- REQUEST A
Repeat the rows below exactly, starting with the line that contains "Given: Follow the assertions user-guide link" and going on through the last line of the rows.

Future space tourists led by Wally Funk
Wally Funk a the Spaceport America runway dedication ceremony near Las Cruces, New Mexico on October 22, 2010. 

MARK RALSTON/AFP via Getty Images

Funk has accepted Bezos’ invitation to join him, his brother Mark and the yet-to-be named winner of an online auction aboard Bezos’ New Shepard spacecraft when it blasts off on its first passenger flight July 20, the 52nd anniversary of the Apollo 11 moon landing.

At 82, Funk will become the oldest person to ever fly in space, eclipsing a record set by John Glenn in 1998 when he flew aboard the space shuttle Discovery at age 77.

The Amazon founder’s space company, Blue Origin, made the announcement Thursday.

“I didn’t think that I would ever get to go up,” Funk said in an Instagram video posted by Bezos. “They said, ‘Wally, you’re a girl, you can’t do that.’ I said, guess what? Doesn’t matter what you are, you can still do it if you want to. And I like to do things that nobody’s ever done.”

The New Shepard capsule was designed and built by Blue Origin, a commercial venture founded by Bezos in 2000 to develop both sub-orbital and orbit-class rockets.

The New Shepard is a sub-orbital spacecraft designed to carry space tourists, researchers and experiments on short-up-and-down flights to the edge of space, providing three to four minutes of weightlessness before plunging back to Earth for a parachute-descent to touchdown.

Blue Origin’s New Shepard rocket and crew capsule blasting off from the company’s test site near Van Horn, Texas. After 15 test flights, owner Jeff Bezos, his brother Mark, the as-yet-unnamed winner of an online auction and aviation pioneer Wally Funk will make up the spacecraft’s first crew when it blasts off on its 16th flight July 20.

- REQUEST B
Say whether each statement agrees with the article on Wally Funk's New Shepard flight, answering yes or no and quoting the deciding words of the article exactly: (i) Funk will fly at the age of 82. (ii) The New Shepard gives its passengers about ten minutes of weightlessness. (iii) Blue Origin was founded in 2000.

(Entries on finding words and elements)
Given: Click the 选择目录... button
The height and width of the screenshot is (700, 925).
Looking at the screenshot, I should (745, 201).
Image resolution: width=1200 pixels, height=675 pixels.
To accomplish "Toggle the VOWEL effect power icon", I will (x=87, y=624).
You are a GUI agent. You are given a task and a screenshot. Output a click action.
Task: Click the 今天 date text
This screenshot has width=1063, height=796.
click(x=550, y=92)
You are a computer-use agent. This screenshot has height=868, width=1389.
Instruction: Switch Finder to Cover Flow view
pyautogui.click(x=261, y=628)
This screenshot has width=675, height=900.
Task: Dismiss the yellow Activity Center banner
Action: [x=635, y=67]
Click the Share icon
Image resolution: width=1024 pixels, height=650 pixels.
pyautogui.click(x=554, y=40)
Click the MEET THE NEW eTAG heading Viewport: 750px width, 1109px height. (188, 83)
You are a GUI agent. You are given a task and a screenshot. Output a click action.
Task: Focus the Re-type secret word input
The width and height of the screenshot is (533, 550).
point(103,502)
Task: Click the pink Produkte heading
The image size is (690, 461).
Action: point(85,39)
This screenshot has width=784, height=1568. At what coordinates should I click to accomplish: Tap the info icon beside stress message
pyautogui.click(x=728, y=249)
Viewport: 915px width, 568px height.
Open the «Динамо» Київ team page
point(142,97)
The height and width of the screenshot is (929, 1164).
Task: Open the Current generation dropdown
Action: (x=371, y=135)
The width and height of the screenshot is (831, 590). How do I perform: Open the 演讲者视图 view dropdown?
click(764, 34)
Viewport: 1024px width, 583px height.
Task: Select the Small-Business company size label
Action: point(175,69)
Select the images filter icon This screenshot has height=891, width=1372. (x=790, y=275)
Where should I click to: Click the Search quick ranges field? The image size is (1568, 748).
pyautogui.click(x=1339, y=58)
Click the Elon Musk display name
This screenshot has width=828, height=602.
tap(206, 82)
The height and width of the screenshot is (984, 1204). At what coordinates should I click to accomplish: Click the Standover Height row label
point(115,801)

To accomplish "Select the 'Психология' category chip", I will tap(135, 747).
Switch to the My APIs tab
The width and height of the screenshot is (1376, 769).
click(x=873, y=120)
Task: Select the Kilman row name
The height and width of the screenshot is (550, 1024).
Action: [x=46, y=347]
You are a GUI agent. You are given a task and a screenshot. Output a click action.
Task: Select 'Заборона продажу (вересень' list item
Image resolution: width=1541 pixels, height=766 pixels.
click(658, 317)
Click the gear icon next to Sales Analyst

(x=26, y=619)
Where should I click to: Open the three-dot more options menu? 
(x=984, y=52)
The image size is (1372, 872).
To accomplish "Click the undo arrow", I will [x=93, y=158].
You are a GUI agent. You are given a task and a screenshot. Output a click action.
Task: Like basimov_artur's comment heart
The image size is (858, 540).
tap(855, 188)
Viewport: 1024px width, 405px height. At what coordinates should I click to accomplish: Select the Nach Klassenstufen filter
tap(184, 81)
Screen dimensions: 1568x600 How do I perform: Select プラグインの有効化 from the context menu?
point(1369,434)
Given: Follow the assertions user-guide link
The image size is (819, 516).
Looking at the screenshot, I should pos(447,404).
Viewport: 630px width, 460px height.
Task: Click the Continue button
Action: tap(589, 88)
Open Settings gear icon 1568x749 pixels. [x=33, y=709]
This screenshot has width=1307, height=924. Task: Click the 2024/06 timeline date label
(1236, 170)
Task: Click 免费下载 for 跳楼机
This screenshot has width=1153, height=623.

- REPLY A
Given: Follow the assertions user-guide link
The image size is (819, 516).
Looking at the screenshot, I should pos(447,404).
Viewport: 630px width, 460px height.
Task: Click the Continue button
Action: tap(589, 88)
Open Settings gear icon 1568x749 pixels. [x=33, y=709]
This screenshot has width=1307, height=924. Task: Click the 2024/06 timeline date label
(1236, 170)
Task: Click 免费下载 for 跳楼机
This screenshot has width=1153, height=623.

- REPLY B
(i) Yes: "At 82, Funk will become the oldest person to ever fly in space"
(ii) No: "providing three to four minutes of weightlessness"
(iii) Yes: "a commercial venture founded by Bezos in 2000"